* **Input records**:
BEGIN

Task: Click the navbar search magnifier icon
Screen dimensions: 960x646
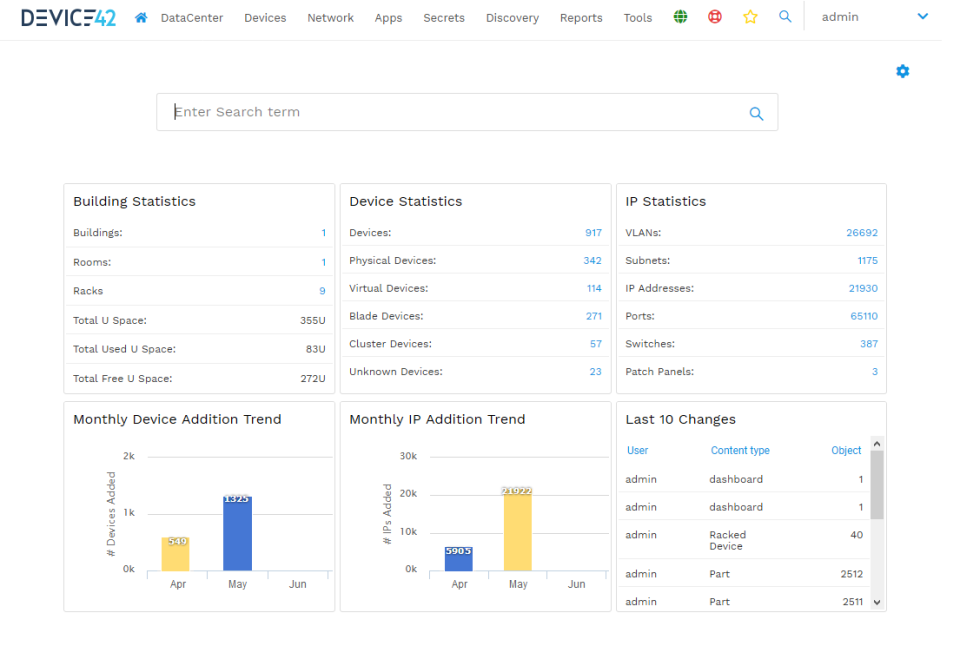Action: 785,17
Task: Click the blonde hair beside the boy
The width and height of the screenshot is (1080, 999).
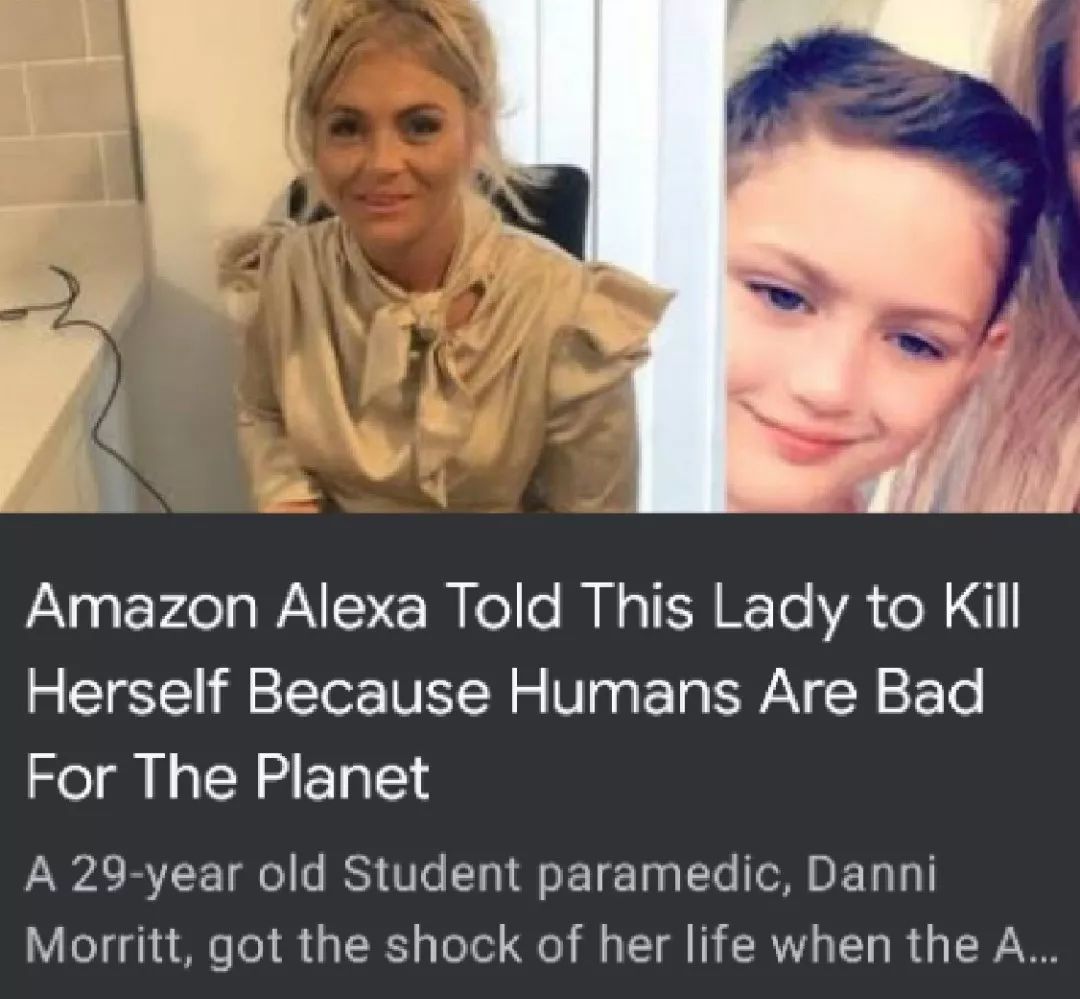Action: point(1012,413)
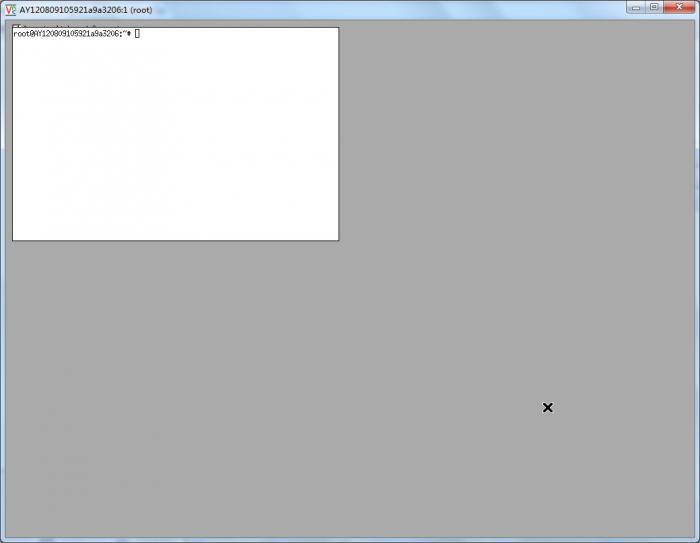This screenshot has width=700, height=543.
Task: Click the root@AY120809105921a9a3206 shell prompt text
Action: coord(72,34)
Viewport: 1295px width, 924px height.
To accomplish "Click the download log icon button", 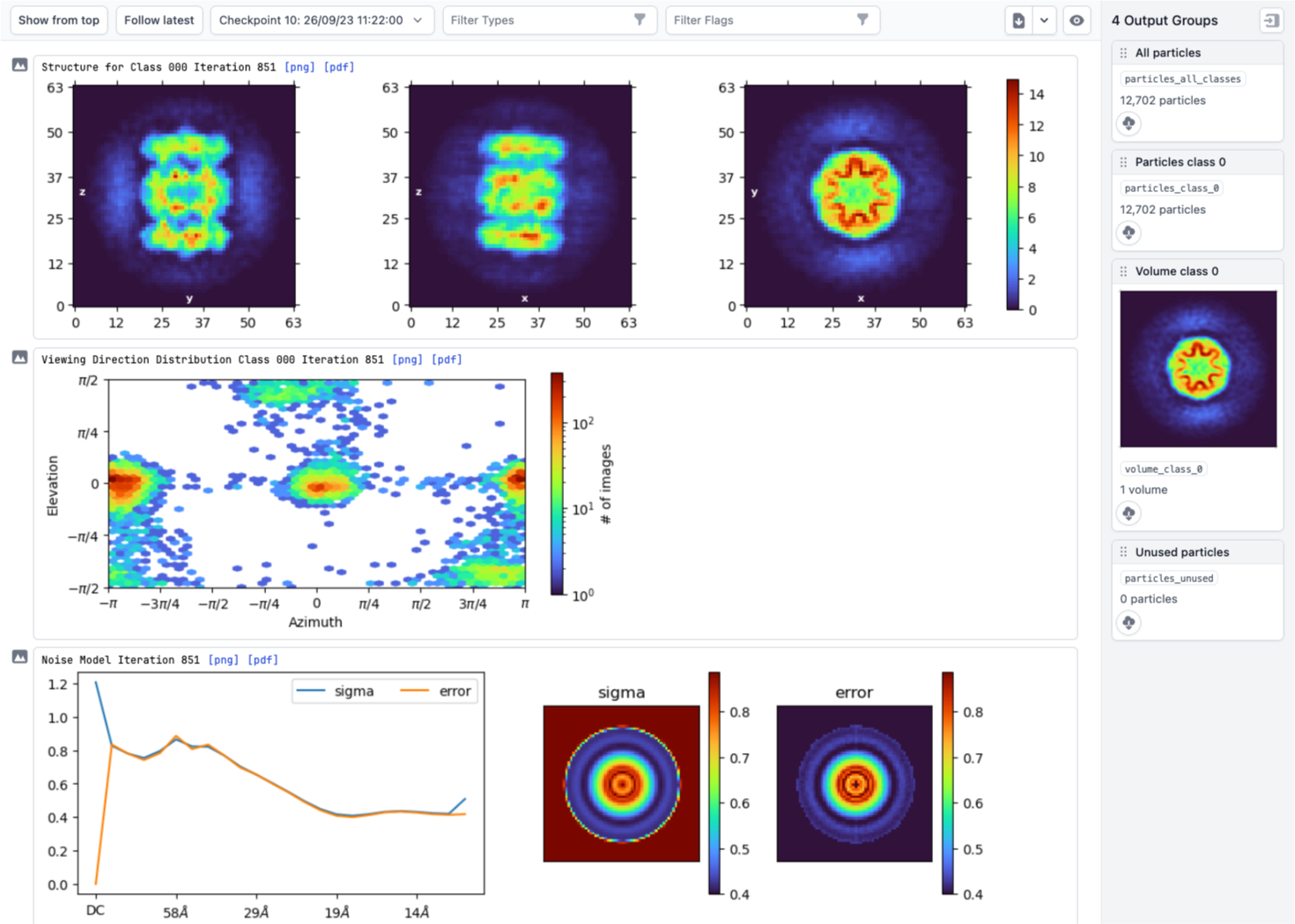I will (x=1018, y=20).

END
BEGIN

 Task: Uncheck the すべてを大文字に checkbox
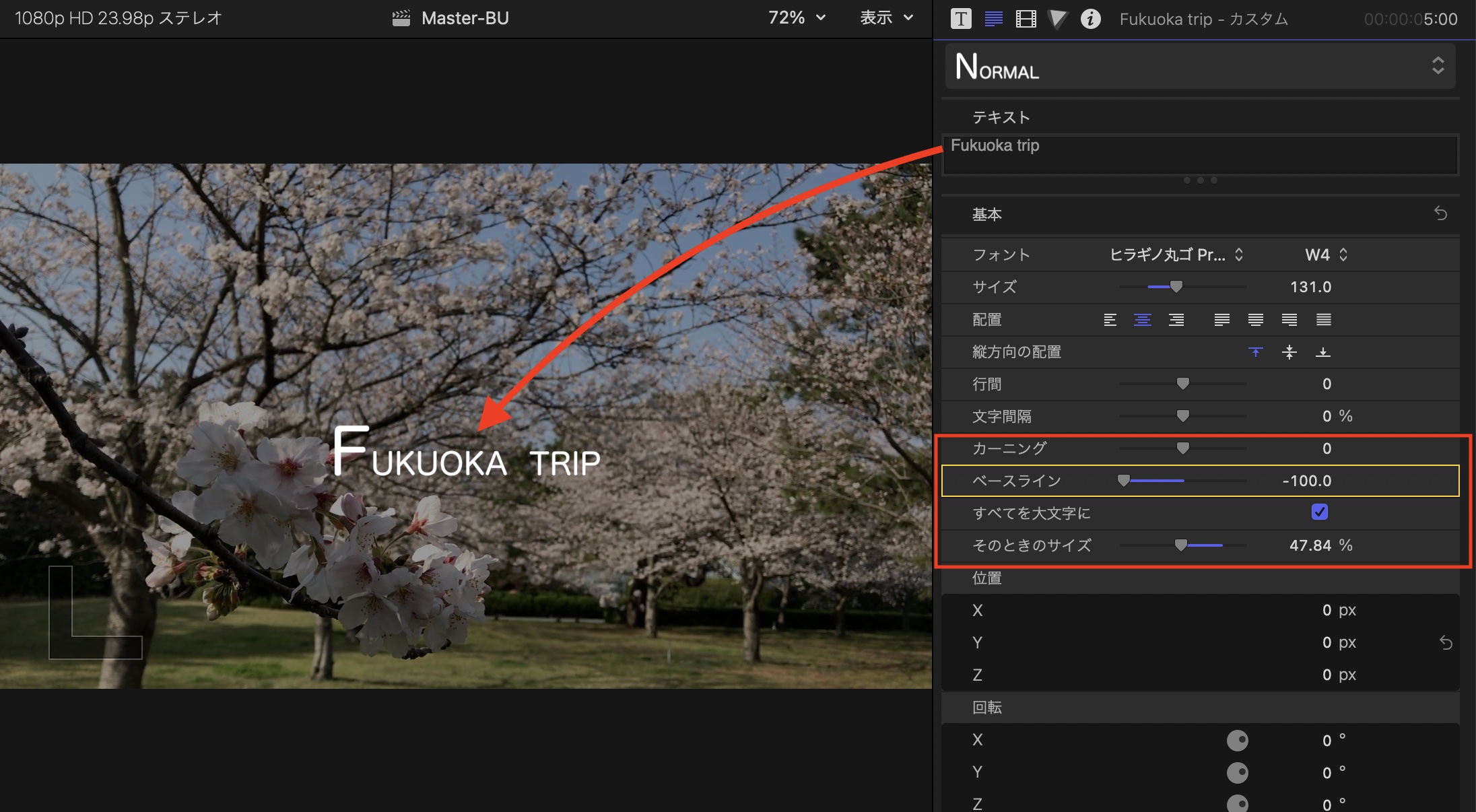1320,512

END
BEGIN

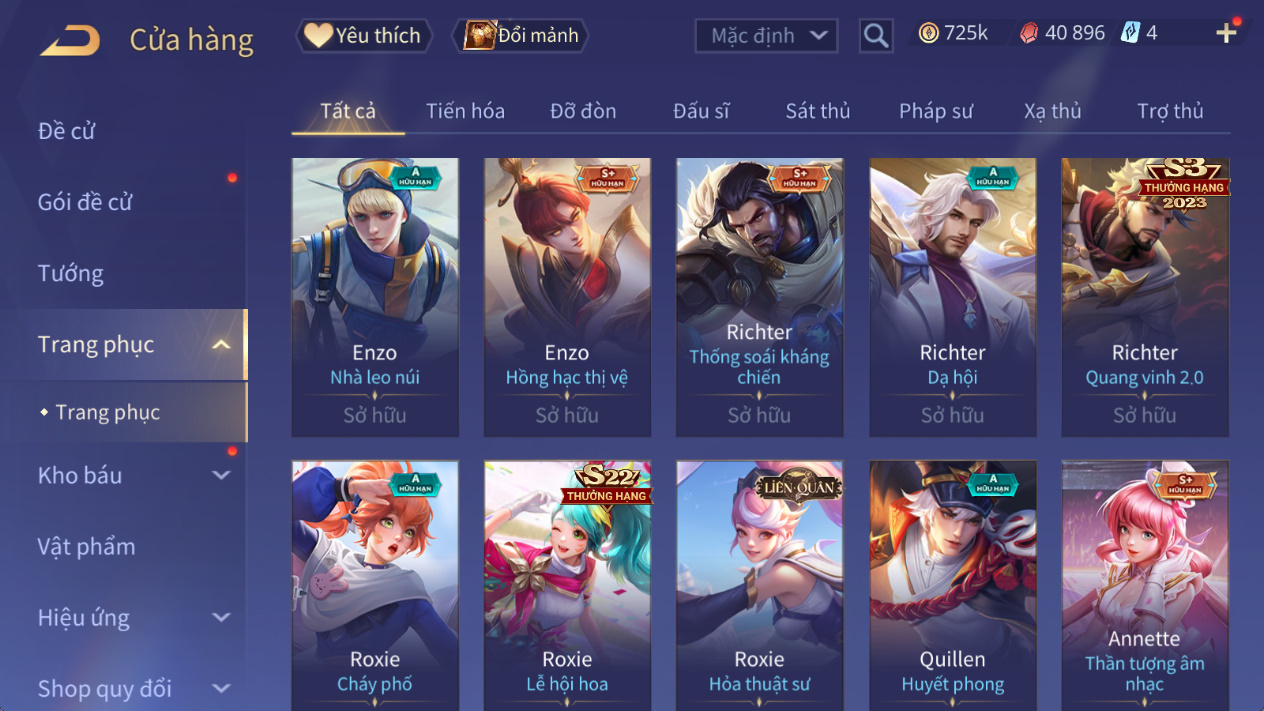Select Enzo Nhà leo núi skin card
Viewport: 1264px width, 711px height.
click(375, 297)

END

* **Your goal**:
Write out, unchanged, the part of the records that opens with the line containing "Select Enzo Nhà leo núi skin card" and closes with the line containing "click(375, 297)", including both of those lines. Leave the pictures out of your answer.

* **Response**:
Select Enzo Nhà leo núi skin card
Viewport: 1264px width, 711px height.
click(375, 297)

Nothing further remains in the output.